START DATA PROVIDED

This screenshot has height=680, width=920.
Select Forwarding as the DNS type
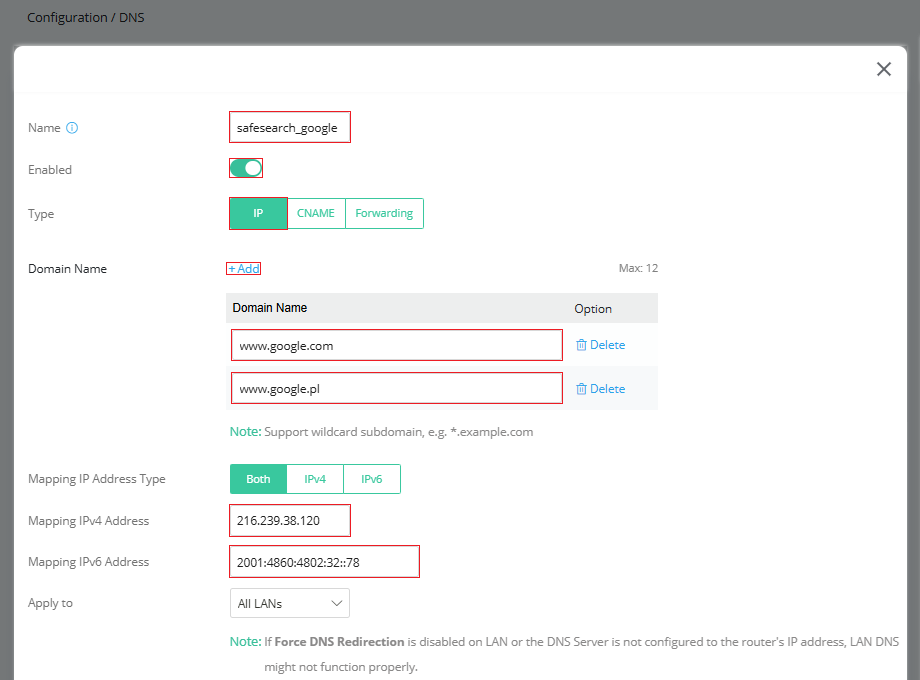(x=384, y=214)
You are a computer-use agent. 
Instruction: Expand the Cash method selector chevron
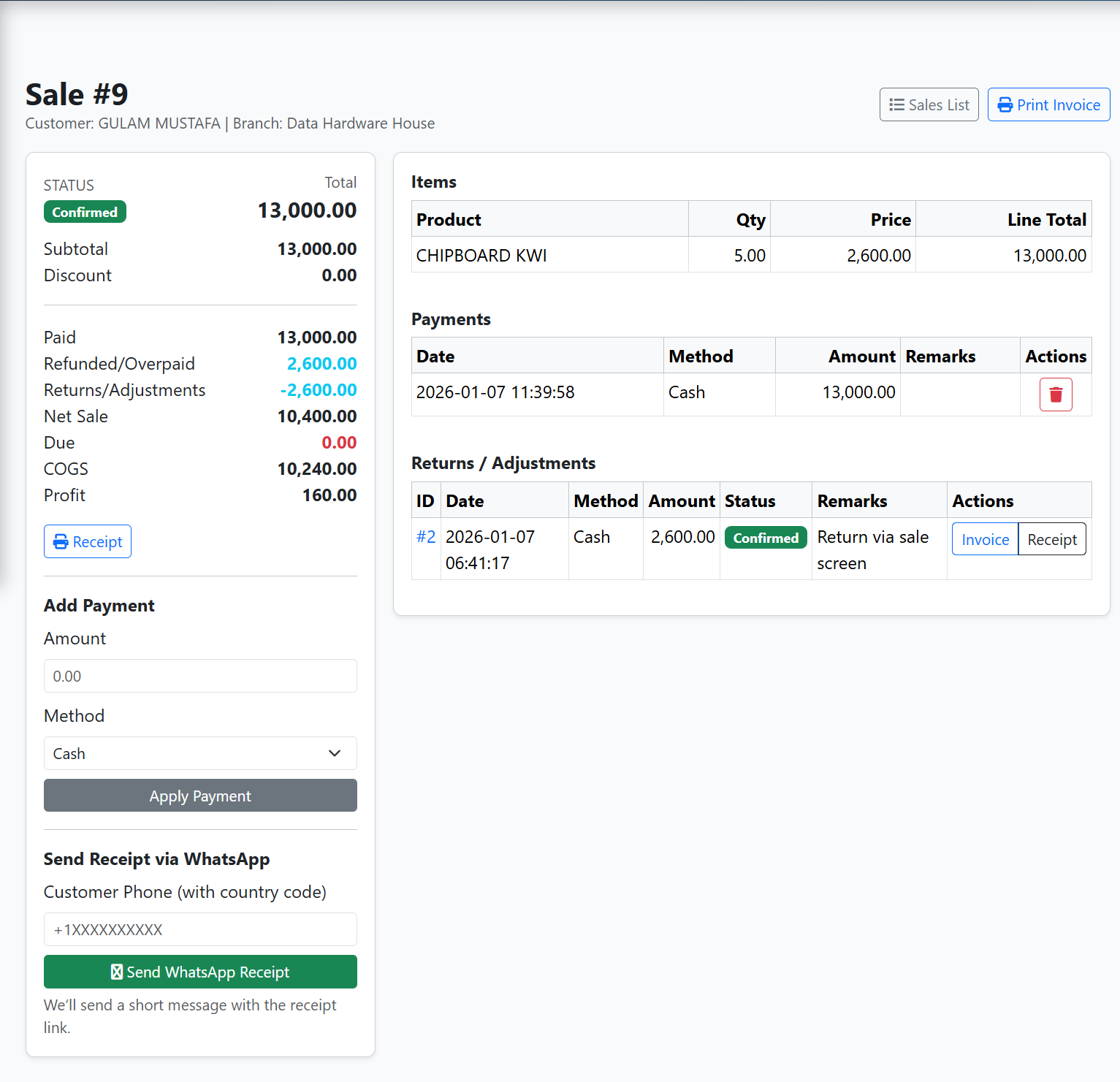[335, 753]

END DATA PROVIDED

Copy out the text of every record above word for word, leaving out the pictures.

This screenshot has height=680, width=920.
Select Forwarding as the DNS type
(x=384, y=214)
You are a computer-use agent. 
Instruction: Expand the Cash method selector chevron
[335, 753]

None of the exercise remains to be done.